Prados de América Latina

Si el Prado no tiene un fin en sí mismo, sino que es un carisma para que la Iglesia, toda ella, recuerde y actualice su misión de evangelizar con particular esmero a los más pobres, es necesario que hoy el Prado sume su servicio místico-apostólico, a las intuiciones plasmadas en el Documento de Aparecida.

“Hoy queremos ratificar y potenciar la opción del amor preferencial por los pobres  hecha en las conferencias anteriores” (DA 396). Este “es uno de los  rasgos que marca la fisionomía de la latinoamericana y caribeña” (DA 391).
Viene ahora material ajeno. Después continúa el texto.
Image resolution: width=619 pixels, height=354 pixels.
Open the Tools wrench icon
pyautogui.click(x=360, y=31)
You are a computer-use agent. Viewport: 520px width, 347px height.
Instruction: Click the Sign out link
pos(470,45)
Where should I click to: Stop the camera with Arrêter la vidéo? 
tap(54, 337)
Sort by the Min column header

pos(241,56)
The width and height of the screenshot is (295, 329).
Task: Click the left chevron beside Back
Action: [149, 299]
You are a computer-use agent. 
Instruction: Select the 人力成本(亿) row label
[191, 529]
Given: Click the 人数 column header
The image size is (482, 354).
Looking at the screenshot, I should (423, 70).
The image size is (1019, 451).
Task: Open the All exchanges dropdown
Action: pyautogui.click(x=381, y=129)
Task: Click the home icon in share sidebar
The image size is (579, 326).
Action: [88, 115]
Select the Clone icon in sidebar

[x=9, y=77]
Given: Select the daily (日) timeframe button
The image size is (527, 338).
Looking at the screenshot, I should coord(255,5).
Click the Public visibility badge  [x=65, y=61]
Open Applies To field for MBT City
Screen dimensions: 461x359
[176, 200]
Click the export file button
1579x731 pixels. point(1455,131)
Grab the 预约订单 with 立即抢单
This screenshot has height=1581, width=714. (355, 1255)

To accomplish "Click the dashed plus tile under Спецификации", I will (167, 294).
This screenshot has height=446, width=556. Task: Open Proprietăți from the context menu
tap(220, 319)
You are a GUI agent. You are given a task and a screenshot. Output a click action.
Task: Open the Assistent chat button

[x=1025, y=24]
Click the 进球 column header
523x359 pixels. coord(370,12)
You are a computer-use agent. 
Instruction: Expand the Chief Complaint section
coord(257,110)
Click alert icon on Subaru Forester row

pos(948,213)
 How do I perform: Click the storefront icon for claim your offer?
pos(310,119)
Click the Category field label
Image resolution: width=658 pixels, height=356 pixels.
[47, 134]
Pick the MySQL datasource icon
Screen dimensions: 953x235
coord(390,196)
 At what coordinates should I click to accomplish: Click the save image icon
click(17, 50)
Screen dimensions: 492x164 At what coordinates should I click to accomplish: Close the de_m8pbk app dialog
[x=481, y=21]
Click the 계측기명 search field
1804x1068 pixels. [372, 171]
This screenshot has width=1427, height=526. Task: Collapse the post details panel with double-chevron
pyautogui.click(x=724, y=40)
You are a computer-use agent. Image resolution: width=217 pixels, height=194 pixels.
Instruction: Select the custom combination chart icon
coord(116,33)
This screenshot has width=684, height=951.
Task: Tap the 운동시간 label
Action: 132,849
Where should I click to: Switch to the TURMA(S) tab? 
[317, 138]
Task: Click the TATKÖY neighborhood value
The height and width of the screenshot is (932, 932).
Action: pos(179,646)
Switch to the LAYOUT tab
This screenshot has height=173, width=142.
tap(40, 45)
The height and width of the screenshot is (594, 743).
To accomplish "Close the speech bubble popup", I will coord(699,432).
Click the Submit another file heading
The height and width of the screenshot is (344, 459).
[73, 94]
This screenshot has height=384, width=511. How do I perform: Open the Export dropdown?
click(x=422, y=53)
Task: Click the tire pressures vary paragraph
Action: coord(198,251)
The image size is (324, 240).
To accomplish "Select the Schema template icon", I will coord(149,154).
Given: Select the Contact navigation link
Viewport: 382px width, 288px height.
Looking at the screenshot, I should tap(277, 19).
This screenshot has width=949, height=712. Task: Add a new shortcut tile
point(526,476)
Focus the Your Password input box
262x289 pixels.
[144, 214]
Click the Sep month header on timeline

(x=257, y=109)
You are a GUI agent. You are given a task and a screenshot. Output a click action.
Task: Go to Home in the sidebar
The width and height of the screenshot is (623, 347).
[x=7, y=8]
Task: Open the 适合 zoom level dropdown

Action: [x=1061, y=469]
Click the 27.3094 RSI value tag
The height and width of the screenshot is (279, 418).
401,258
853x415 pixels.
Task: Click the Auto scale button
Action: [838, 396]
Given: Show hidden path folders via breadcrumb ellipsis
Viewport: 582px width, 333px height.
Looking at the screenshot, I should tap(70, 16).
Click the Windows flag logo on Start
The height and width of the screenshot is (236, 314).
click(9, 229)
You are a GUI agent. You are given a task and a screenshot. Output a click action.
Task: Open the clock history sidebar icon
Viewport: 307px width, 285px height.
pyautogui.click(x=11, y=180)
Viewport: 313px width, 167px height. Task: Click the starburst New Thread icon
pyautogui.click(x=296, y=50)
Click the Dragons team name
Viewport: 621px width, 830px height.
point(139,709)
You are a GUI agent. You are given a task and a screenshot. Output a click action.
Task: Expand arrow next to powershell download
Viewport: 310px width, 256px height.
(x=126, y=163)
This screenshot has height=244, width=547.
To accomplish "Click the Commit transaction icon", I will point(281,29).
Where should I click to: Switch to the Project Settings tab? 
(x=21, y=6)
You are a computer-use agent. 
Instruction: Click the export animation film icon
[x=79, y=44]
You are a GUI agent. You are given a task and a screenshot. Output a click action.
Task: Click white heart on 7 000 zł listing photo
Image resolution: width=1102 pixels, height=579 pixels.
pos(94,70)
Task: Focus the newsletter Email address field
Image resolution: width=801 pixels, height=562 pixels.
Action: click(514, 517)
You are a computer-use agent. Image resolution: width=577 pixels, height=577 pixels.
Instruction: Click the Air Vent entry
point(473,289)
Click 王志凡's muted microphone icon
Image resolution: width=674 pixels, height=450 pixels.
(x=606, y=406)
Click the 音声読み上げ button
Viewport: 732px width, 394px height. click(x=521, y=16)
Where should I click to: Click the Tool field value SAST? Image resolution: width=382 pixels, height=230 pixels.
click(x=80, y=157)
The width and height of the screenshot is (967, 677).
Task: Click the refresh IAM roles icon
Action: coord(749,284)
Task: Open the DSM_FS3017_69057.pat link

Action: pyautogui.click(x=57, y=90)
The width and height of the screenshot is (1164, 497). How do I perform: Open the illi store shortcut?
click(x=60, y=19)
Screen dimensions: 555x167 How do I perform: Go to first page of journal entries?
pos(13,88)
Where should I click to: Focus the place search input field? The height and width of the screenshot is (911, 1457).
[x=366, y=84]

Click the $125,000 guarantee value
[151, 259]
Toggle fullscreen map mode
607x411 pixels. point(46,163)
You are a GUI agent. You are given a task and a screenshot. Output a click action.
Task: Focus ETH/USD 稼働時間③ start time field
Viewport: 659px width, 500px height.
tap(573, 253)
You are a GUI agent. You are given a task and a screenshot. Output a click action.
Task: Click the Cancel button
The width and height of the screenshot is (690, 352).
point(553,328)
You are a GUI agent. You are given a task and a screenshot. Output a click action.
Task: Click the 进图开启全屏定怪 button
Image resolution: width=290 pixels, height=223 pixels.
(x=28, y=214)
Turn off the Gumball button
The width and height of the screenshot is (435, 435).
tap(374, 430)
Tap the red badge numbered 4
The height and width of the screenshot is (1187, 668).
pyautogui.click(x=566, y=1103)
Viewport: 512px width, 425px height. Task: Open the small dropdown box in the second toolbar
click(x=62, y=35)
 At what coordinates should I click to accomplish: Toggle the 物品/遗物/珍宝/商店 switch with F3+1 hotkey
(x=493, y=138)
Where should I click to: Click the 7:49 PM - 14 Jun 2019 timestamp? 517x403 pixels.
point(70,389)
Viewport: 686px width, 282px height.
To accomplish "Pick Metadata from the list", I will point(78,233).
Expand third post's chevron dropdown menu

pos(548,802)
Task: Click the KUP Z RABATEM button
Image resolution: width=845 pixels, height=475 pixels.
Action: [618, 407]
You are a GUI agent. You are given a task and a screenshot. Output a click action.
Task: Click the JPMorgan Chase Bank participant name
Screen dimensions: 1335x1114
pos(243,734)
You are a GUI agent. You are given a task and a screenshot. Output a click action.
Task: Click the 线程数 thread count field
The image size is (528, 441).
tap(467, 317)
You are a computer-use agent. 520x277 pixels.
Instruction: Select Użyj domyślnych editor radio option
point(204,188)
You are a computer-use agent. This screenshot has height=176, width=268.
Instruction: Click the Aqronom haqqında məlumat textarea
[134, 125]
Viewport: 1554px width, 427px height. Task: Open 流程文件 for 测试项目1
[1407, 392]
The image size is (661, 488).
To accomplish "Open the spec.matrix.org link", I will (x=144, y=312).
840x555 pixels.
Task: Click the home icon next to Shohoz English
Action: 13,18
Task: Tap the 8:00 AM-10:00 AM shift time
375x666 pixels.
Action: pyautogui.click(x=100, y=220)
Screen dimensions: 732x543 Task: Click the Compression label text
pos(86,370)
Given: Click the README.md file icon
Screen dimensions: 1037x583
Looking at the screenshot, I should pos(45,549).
Aparecida, siguiendo el discurso inaugural del Papa, ha querido fundamentar y motivar esta opción en el acto mismo de la fe para mostrar claramente que no es algo marginal sino que “está implícita en la fe cristológica, en aquel Dios que se ha hecho pobre por nosotros para enriquecernos con su pobreza” (DA 392). La opción por los pobres no es un “derivado ideológico” de una determinada filosofía ni un optimismo político-social sino que “nace de nuestra fe en Jesucristo, el Dios hecho hombre, que se ha hecho nuestro hermano” (DA 392).

Jesucristo y los pobres son rostros inseparables, uno se refleja en los otros. Contemplamos “en los rostros sufrientes de nuestros hermanos, el rostro de Cristo que nos llama a servirlo en ellos” (DA 393) y “en el rostro de Jesucristo…, en ese rostro doliente y glorioso, podemos ver, con la mirada de la fe, el rostro humillado de tantos hombres y mujeres de nuestros pueblos” (DA 32). “Todo lo que tenga  que ver con Cristo, tiene que ver con los pobres y todo lo relacionado con los pobres reclama a Jesucristo” (DA 393).

La opción por los pobres no es “de libre elección” según carismas, vocaciones o “gustos”, sino que es obligatoria para todos los discípulos y misioneros de Jesucristo, con la obligación que nace de la fe y del amor. “Interpela el núcleo del obrar de la Iglesia, de la pastoral y de nuestras actitudes cristianas” (DA 393), “atraviesa todas nuestras estructuras y prioridades pastorales” (DA 396).